Oyuncular konusunda detaya girmek gerekirse benim şahsen hor gördüğüm dizilerin yeni dönem oyuncular üzerinde etkisinin görmezden gelmek olmaz diye düşünüyorum. Gökçe Bahadır ve Mert Fırat'ı çok beğendim ve ilerde daha da iyi yerlerde göreceğimden şüphem yok. Diziler öyle ya da böyle bu oyuncuların pişmesinde etkili midir bilmem ama ben onları daha çok sinemada görmek isterim. Filmin çocuk oyuncuları konusunda ne diyebilirim bilmiyorum. Rollerini kağıt üzerinde yapmak yerine karakterlerine öyle ince süsler katmışlar ki. Ozan karakterini görenler bu çocuğun birçok filmde gördüğümüz üzere bir dekor çocuk olmaktan çok ileri olduğunun farkına varmışlardır. Filmdeki çocukların bu rolleri ancak animasyon karakterlere yaptırılabilirdi. Son olarak Çetin Tekindor ve Hümeyra'yı yorumlamak gerekirse bu ikisi tıpkı Luis Buñuel'in Catherine Deneuve ve Fernando Rey'le kol kola girip beraber kademe atlaması gibi Çağan Irmak'la birlikte daha iyi bir vitrin imkanı buluyorlar ve daha nice güzel işe imza atacak gibi görünüyorlar.

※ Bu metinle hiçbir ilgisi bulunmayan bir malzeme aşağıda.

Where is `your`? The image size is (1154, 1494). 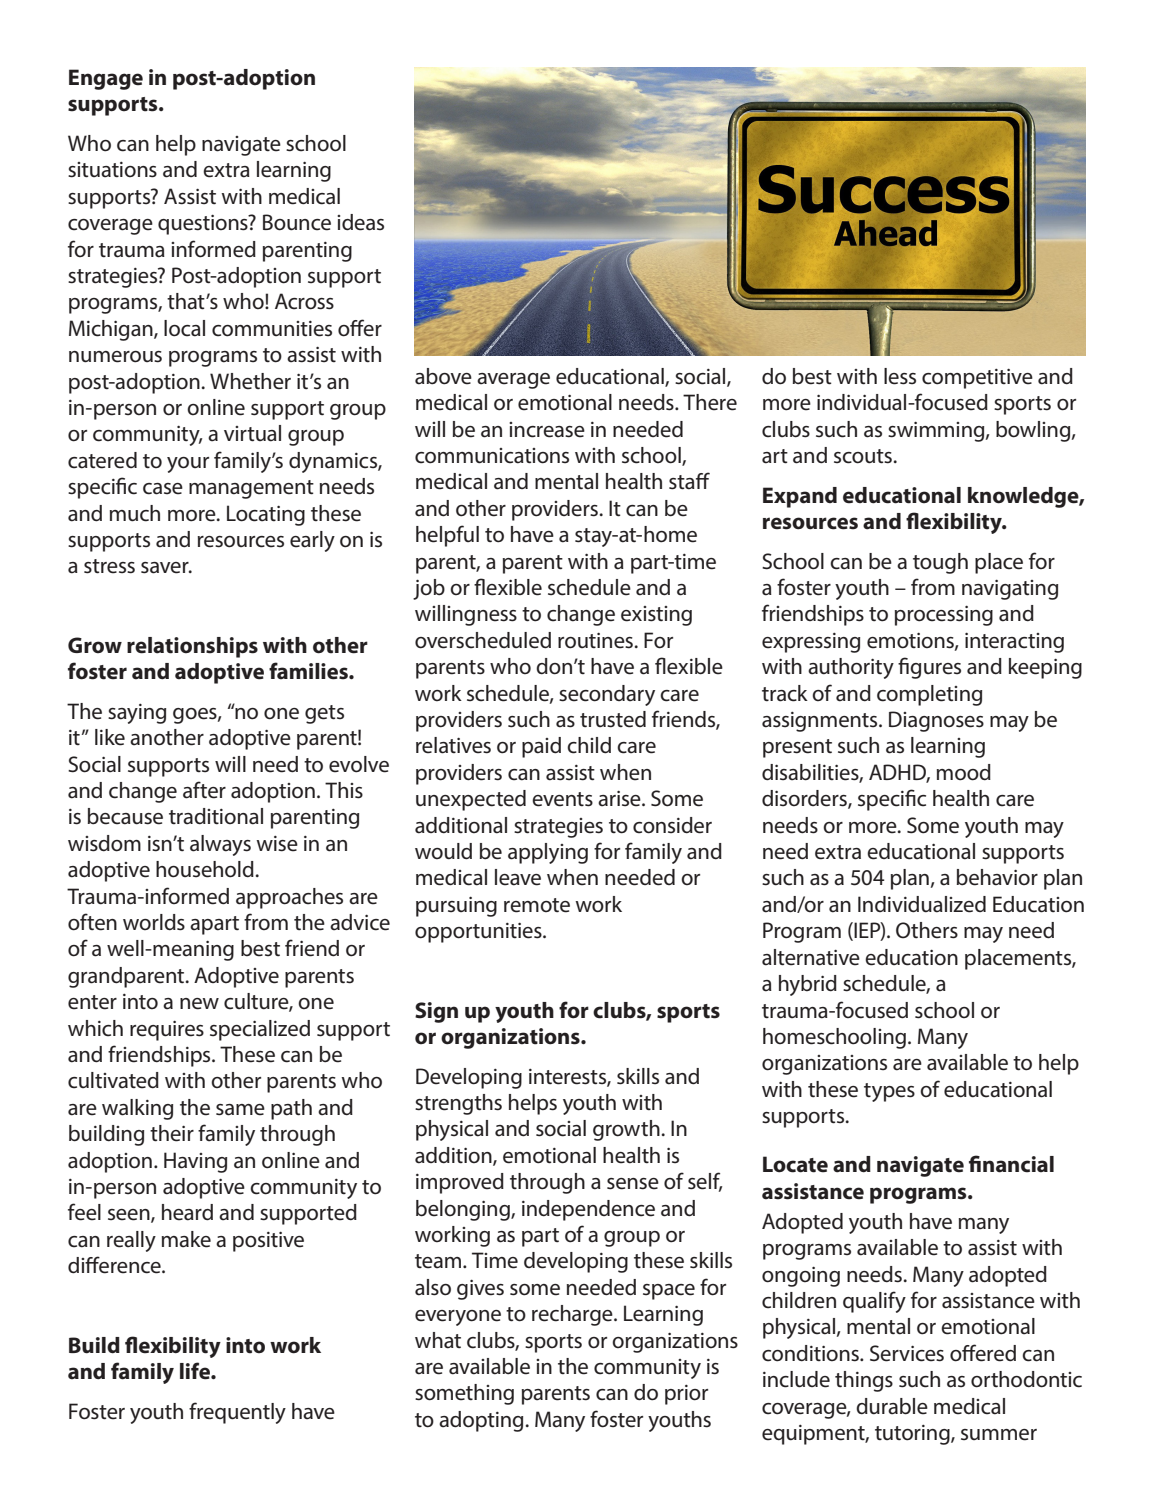 your is located at coordinates (188, 465).
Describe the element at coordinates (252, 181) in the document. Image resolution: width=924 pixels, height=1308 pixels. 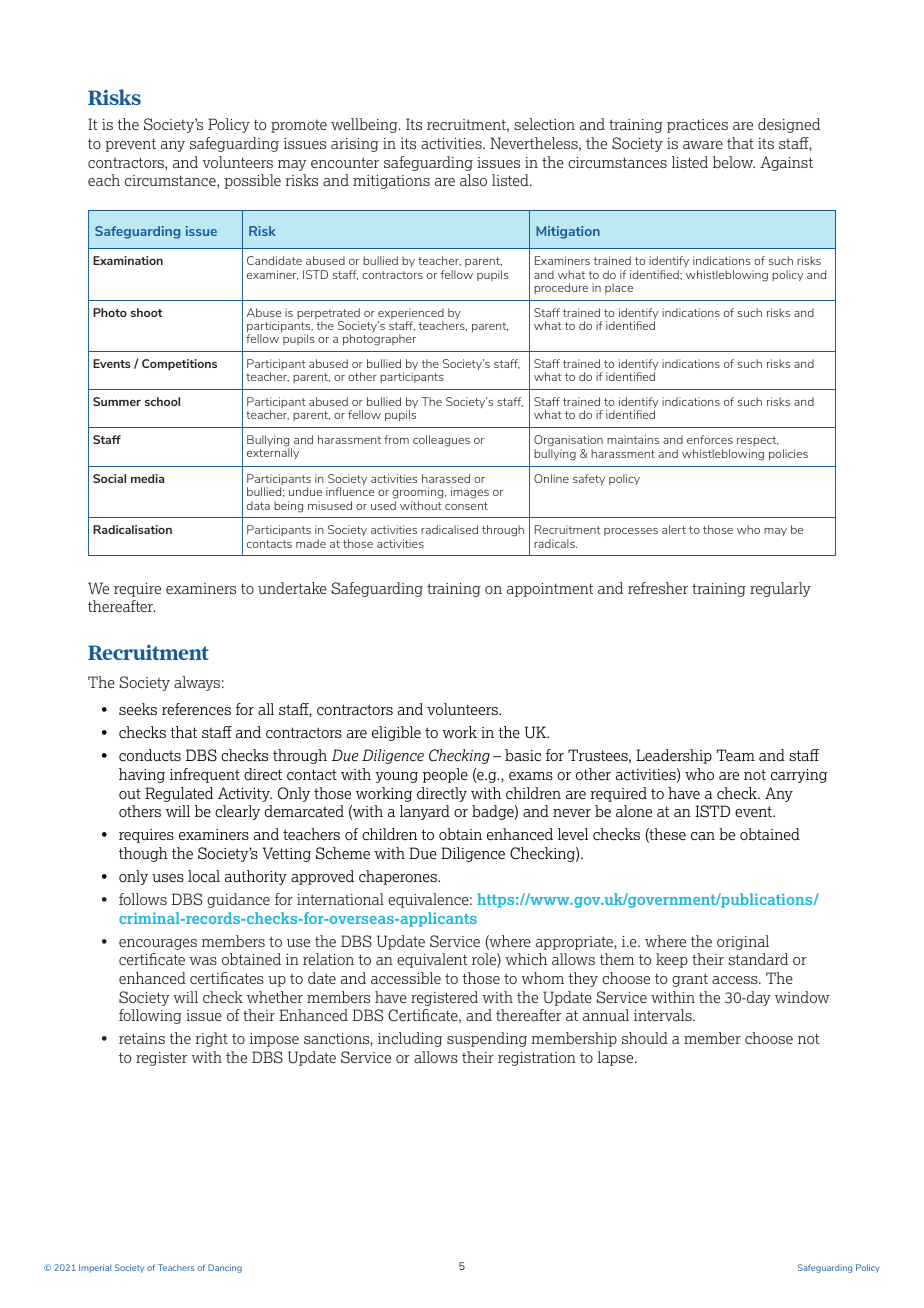
I see `possible` at that location.
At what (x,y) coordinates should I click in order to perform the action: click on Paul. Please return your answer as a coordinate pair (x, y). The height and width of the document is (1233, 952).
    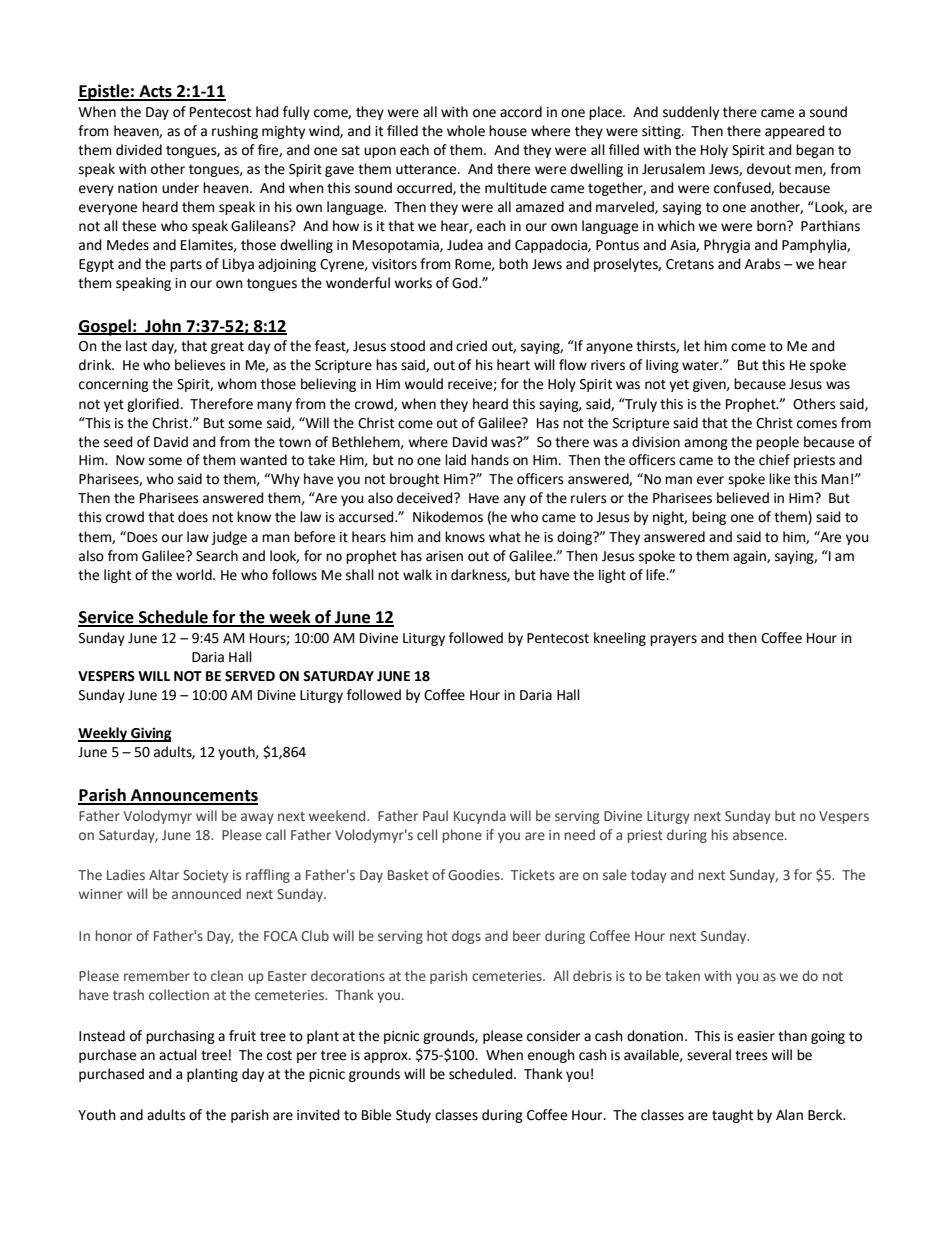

Filmde birçok sahneyi beğenmekle birlikte,filmin kefen bezi almaya gelen yaşlı teyzenin aynı zamanda bahçesinde gelecek sene çıkacak çiçekleri düşünmesi ve burada beraber vurgulanan ölüm - umut düşünceleri kısmını başka bir yere koyuyorum. Açıkça söylemek gerekirse filmde öylesine ya da kaba tabirle yeşillik olsun diye çekilmiş hiçbir sahne yok. Her sahne her söz her kare üzerinde bir anlam taşıyor. Ağır ya da hafif anlam yüklenmiş. Çağan Irmak yine labaratuvarına geçmiş filmin başından itibaren hücrelerimize bir şeyler enjekte ediyor ve belli sahnelerde bunu doj aşımına uğratıyor. Yönetmenin filmleriyle ilgili yine o bildik şu sahnesinde yine ağlattı , bu sahne ne duygusaldı sözlerini çok işiteceğiz.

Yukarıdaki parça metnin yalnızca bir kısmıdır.